• YOUR TASK: Restate each entry below word for word, without skipping any.

=== WORKING DATA ===

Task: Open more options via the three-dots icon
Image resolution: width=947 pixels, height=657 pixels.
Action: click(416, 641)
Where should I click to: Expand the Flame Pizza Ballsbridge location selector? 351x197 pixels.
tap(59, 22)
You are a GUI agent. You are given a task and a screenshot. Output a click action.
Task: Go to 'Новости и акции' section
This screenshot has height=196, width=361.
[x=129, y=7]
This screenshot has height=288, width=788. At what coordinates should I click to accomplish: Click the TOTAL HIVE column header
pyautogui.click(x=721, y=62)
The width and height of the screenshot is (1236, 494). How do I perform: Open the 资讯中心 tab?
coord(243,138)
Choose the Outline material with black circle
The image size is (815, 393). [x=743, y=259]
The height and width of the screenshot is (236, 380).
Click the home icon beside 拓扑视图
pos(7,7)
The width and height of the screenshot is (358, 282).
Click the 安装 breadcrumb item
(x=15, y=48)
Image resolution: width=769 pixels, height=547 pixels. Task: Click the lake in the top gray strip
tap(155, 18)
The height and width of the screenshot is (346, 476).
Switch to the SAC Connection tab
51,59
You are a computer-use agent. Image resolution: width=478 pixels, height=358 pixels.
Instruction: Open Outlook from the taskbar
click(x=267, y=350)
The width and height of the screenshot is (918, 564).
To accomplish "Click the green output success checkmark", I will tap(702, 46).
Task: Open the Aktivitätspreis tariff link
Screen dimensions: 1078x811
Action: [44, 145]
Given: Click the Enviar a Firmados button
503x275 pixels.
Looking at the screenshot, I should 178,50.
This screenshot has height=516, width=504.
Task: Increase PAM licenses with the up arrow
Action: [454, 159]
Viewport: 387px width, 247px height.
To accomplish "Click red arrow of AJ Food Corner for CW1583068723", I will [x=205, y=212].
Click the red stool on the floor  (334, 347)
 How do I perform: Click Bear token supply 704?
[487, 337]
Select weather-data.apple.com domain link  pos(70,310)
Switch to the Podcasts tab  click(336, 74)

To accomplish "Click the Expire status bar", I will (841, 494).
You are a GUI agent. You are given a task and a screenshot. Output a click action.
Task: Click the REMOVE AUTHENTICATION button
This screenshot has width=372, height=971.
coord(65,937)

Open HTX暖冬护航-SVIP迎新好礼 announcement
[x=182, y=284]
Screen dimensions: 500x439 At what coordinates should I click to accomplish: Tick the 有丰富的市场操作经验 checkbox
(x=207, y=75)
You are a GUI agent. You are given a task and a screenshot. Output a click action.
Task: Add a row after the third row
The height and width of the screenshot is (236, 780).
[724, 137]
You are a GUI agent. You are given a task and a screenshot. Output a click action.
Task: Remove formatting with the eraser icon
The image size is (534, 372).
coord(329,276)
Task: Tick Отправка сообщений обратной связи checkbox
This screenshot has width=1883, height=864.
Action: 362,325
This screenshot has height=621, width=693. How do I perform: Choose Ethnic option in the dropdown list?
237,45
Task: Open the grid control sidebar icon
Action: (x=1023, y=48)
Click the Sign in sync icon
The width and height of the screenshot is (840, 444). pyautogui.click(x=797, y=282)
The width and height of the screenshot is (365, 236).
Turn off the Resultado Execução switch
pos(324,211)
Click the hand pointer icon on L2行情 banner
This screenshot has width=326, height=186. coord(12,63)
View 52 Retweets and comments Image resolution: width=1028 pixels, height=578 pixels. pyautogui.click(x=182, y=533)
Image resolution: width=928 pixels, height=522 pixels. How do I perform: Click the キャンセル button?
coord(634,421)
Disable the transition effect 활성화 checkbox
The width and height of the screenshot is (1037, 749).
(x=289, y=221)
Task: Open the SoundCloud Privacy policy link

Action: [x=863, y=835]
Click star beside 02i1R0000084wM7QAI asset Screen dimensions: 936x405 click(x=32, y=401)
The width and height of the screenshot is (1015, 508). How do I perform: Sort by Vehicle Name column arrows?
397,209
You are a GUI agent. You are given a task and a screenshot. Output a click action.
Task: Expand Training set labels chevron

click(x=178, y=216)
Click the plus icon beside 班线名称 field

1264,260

===

• EXERCISE RESULT:
Task: Open more options via the three-dots icon
Image resolution: width=947 pixels, height=657 pixels.
Action: click(416, 641)
Where should I click to: Expand the Flame Pizza Ballsbridge location selector? 351x197 pixels.
tap(59, 22)
You are a GUI agent. You are given a task and a screenshot. Output a click action.
Task: Go to 'Новости и акции' section
This screenshot has height=196, width=361.
[x=129, y=7]
This screenshot has height=288, width=788. At what coordinates should I click to accomplish: Click the TOTAL HIVE column header
pyautogui.click(x=721, y=62)
The width and height of the screenshot is (1236, 494). How do I perform: Open the 资讯中心 tab?
coord(243,138)
Choose the Outline material with black circle
The image size is (815, 393). [x=743, y=259]
The height and width of the screenshot is (236, 380).
Click the home icon beside 拓扑视图
pos(7,7)
The width and height of the screenshot is (358, 282).
Click the 安装 breadcrumb item
(x=15, y=48)
Image resolution: width=769 pixels, height=547 pixels. Task: Click the lake in the top gray strip
tap(155, 18)
The height and width of the screenshot is (346, 476).
Switch to the SAC Connection tab
51,59
You are a computer-use agent. Image resolution: width=478 pixels, height=358 pixels.
Instruction: Open Outlook from the taskbar
click(x=267, y=350)
The width and height of the screenshot is (918, 564).
To accomplish "Click the green output success checkmark", I will tap(702, 46).
Task: Open the Aktivitätspreis tariff link
Screen dimensions: 1078x811
Action: [44, 145]
Given: Click the Enviar a Firmados button
503x275 pixels.
Looking at the screenshot, I should 178,50.
This screenshot has height=516, width=504.
Task: Increase PAM licenses with the up arrow
Action: [454, 159]
Viewport: 387px width, 247px height.
To accomplish "Click red arrow of AJ Food Corner for CW1583068723", I will [x=205, y=212].
Click the red stool on the floor  (334, 347)
 How do I perform: Click Bear token supply 704?
[487, 337]
Select weather-data.apple.com domain link  pos(70,310)
Switch to the Podcasts tab  click(336, 74)

To accomplish "Click the Expire status bar", I will (841, 494).
You are a GUI agent. You are given a task and a screenshot. Output a click action.
Task: Click the REMOVE AUTHENTICATION button
This screenshot has width=372, height=971.
coord(65,937)

Open HTX暖冬护航-SVIP迎新好礼 announcement
[x=182, y=284]
Screen dimensions: 500x439 At what coordinates should I click to accomplish: Tick the 有丰富的市场操作经验 checkbox
(x=207, y=75)
You are a GUI agent. You are given a task and a screenshot. Output a click action.
Task: Add a row after the third row
The height and width of the screenshot is (236, 780).
[724, 137]
You are a GUI agent. You are given a task and a screenshot. Output a click action.
Task: Remove formatting with the eraser icon
The image size is (534, 372).
coord(329,276)
Task: Tick Отправка сообщений обратной связи checkbox
This screenshot has width=1883, height=864.
Action: 362,325
This screenshot has height=621, width=693. How do I perform: Choose Ethnic option in the dropdown list?
237,45
Task: Open the grid control sidebar icon
Action: (x=1023, y=48)
Click the Sign in sync icon
The width and height of the screenshot is (840, 444). pyautogui.click(x=797, y=282)
The width and height of the screenshot is (365, 236).
Turn off the Resultado Execução switch
pos(324,211)
Click the hand pointer icon on L2行情 banner
This screenshot has width=326, height=186. coord(12,63)
View 52 Retweets and comments Image resolution: width=1028 pixels, height=578 pixels. pyautogui.click(x=182, y=533)
Image resolution: width=928 pixels, height=522 pixels. How do I perform: Click the キャンセル button?
coord(634,421)
Disable the transition effect 활성화 checkbox
The width and height of the screenshot is (1037, 749).
(x=289, y=221)
Task: Open the SoundCloud Privacy policy link

Action: [x=863, y=835]
Click star beside 02i1R0000084wM7QAI asset Screen dimensions: 936x405 click(x=32, y=401)
The width and height of the screenshot is (1015, 508). How do I perform: Sort by Vehicle Name column arrows?
397,209
You are a GUI agent. You are given a task and a screenshot. Output a click action.
Task: Expand Training set labels chevron

click(x=178, y=216)
Click the plus icon beside 班线名称 field

1264,260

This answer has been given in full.